Population containing 1000 citizens with following characteristics:
Age: <= 65 , 65+
Smoking 40 210
Non-Smoking 600 150
Question The prevalence of Smoking in the population is p.smoke = 0.25. This prevalence is unknown to some researchers who want to determine this. Therefore, they sample 20 citizens and use the sample proportion as an estimate for p.smoke.
However as a result of the modern techniques used (a small questionnaire), the elderly are less likely to respond. As a result every person that is selected is older than 65 with probability 0.3 and younger with probability 0.7. The bias of the estimate obtained with this sampling strategy equals:
a) 0
b) 0.2166667
c) -0.03125
d) -0.21875
How do I tackle this question???
Assuming that 65+ smoke the same as 65–, then it is no difference how old are they. Then u only need to count the bias. Of course you can estimate standard error, but that's not bias. Bias is the systematic error that you commit all the time. For instance you everytime measure ceil of some continuous value.

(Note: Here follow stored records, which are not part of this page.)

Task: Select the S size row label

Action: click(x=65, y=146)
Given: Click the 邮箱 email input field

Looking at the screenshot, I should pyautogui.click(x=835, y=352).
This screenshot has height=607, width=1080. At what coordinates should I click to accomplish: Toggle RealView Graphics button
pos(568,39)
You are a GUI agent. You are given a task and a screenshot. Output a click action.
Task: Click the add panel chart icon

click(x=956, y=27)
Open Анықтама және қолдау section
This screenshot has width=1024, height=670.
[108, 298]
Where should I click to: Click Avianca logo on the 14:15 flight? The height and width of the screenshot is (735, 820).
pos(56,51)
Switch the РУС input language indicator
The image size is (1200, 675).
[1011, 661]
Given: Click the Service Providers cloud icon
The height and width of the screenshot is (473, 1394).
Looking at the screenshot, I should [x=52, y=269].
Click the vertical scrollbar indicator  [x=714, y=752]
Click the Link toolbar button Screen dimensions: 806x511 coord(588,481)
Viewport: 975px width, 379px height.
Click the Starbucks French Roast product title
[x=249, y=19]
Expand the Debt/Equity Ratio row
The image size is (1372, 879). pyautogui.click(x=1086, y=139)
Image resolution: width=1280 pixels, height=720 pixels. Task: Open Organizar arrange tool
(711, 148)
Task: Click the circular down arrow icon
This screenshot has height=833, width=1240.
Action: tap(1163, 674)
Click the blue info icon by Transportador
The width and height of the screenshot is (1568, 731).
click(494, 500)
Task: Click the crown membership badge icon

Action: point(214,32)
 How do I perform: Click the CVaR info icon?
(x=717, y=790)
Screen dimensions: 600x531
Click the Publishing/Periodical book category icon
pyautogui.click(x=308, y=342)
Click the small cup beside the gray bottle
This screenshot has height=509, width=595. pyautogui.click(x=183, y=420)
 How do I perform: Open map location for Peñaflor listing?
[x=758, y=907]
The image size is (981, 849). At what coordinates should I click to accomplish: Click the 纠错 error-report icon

So bias is, from definition, is calculated as follows $$ \operatorname{bias} \hat\theta = \mathbb{E} \hat\theta = \mathbb{E} \overline X = \mathbb{E} \frac1n \sum_{i} X_i = \frac1n \sum_i \mathbb{E} X_i = \frac1n \cdot n \cdot p = p, $$ where $p$ is the true parameter. So your expected value is the true value. Think of it this way: take 1 citizen. Of course you always get either 0% or 100%. But you don't do systematic mistake -- if you take all citizens, average of little experiments will give the true ratio smokers/overall.